Observo, en mis conversaciones con jóvenes, que esto ya no es así. El tema de la antigüedad parece haberse convertido en materia reservada para unos especialistas a los que, por lo visto, les divierte especialmente el desdecirse unos a otros y gozan de manera agudísima cuando se pone en duda la existencia real de personajes como Julio César. Desde luego, no recomiendo a estos la lectura de este articulito de pretensiones meramente divulgativas.

Entre todos aquellos follones de sabinos, etruscos y samnitas; de senadores, dictadores y tribunos; de conquistas de las Galias y guerras civiles; destacaban las guerras púnicas por su épica y su poética; y entre estas, la segunda, con la brillante cabalgada de Aníbal Barca y su ejército multicultural desde Sagunto hasta las mismísimas puertas de Roma. La visión de unos belicosos elefantes cruzando los Alpes, constituía, sin duda, todo un motivo de alborozo en aquellas largas tardes de tedio infantil.
Púnico es sinónimo de Cartaginés y se debe a la forma latina del griego phoinix o phoeniki –los rojos, los púrpuras- con que se denominaba a los fenicios como los grandes productores y comerciantes del tinte de ese color. También derivan de ahí, por cierto, las palabras como fónico o fonía, ya que los griegos eran muy conscientes de que su «phonikea», su alfabeto, procedía del fenicio. Son púnicos, digamos, los fenicios occidentales que fundaron según la leyenda su «ciudad nueva», Cartago, con la reina Dido, al tiempo que el troyano Eneas sentaba las bases del futuro establecimiento de Roma.
Pero volvamos a la parte interesante de las guerras púnicas, porque es ahí donde se encuentra la fundación del Portus Magonicus y el origen del nombre de nuestra ciudad. Magón Barca era el hermano pequeño de Aníbal y participó con brillantez en la gran correría por la bota italiana. Tesino, Trebia, Trasimeno y Cannas: las victorias de los púnicos se sucedieron una tras otra dejando a Roma indefensa frente al ejército invasor. Aníbal, sin máquinas de asedio y sin líneas de apoyo, decidió continuar hacia Capua; dejó, eso sí, la frase «Aníbal ad portas» como la expresión de situación desesperada frente a un enemigo invencible.

No le siguió hasta ahí su hermano Magón. Encargado de presentar los sacos de anillos de enemigos muertos en batalla al senado cartaginés, fue enviado por este a Hispania donde, tras participar en las victorias sobre los Escipiones mayores, organizó un gran campamento de reclutamiento para enviar refuerzos a su hermano en Italia. Eligió como asentamiento, ni más ni menos, que el acantilado de nuestro puerto y debió empezar su tarea enrolando a los pobladores del vecino Trepucó. Pasó aquí varios años, hasta que el 204 a.C. se embarcó junto a sus tropas hacia la península italiana, hacia la derrota y la muerte. Su campamento perduró, hasta convertirse en una ciudad, eso sí, romana.

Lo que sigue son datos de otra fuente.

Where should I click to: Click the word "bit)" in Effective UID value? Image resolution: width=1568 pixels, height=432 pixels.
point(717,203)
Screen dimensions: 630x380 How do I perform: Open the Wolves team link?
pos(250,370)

En la siguiente guerra púnica, la última, la fiereza de los romanos vencedores, excitados por el «Delenda est Chartago» de Catón, llegó hasta la siembra de sal en las ruinas de la capital cartaginesa para que jamás pudiera reconstruirse. Barrieron con todo. Por supuesto, también las bibliotecas púnicas fueron víctimas de su furor. Pero decidieron conservar para su traducción el «Tratado de Magón», interesante obra sobre agricultura que sería ampliamente citada por Plinio, Cicerón o Columela y que comienza diciendo que «Aquel que quiera vivir en el campo debe comenzar vendiendo su casa en la ciudad». Las continuas referencias militares en su obra y su atenta observación de la cría del ganado equino han conducido a muchos a relacionar este Magón con nuestro general de la caballería númida, lo que lo hace aún más interesante.

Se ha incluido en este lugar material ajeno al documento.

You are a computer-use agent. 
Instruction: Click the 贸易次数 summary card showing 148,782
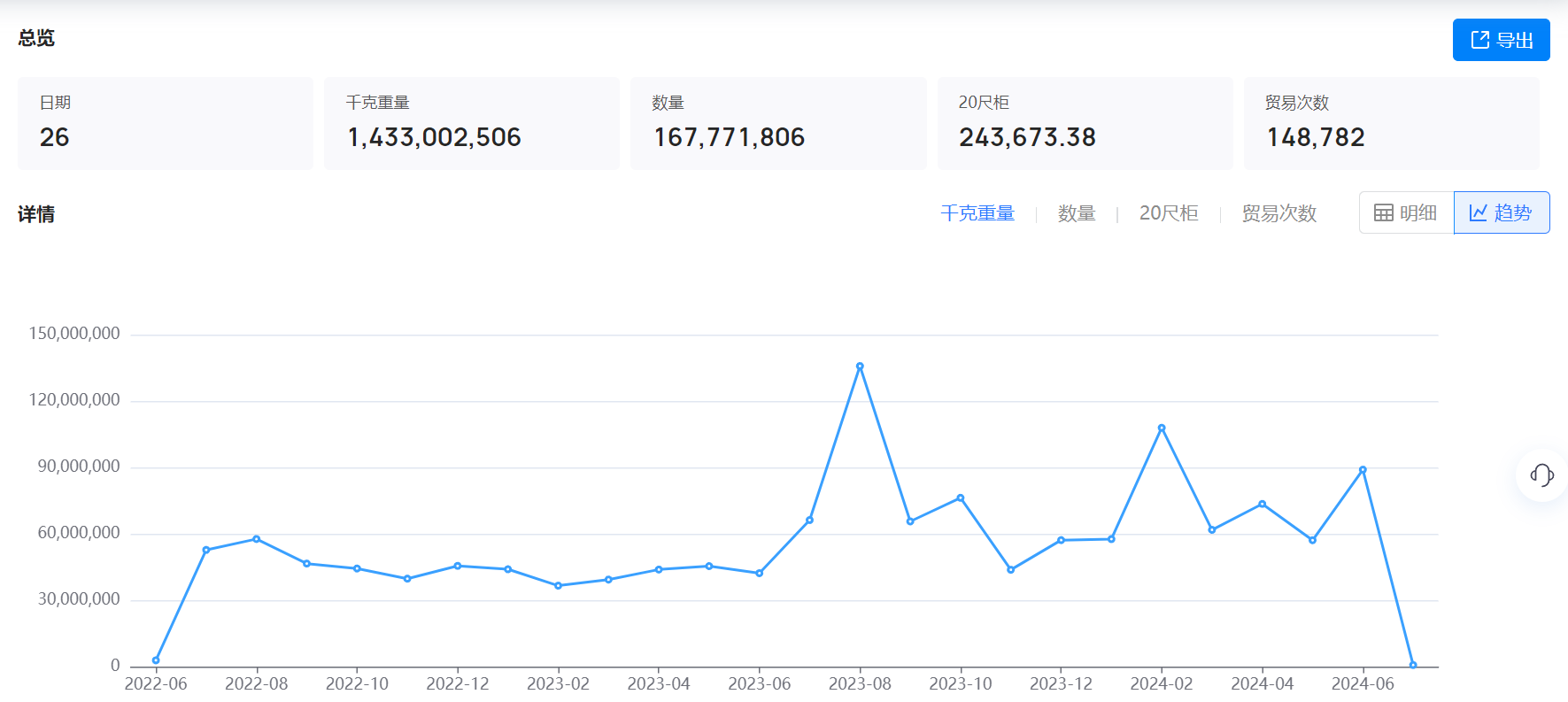pos(1391,123)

Gustave Flaubert, el autor de «Salambó», la novela sobre una ficticia hermana de los Barca, termina uno de sus cuentos más fascinantes y evocadores reconociendo humildemente que «Esta es la historia aproximadamente tal como se ve en una vidriera de la iglesia de mi pueblo». Y esta es la función que cumpliría el obelisco que se propone erigir, por suscripción pública, en nuestra ciudad en recuerdo de Magón. Pues no estaría mal.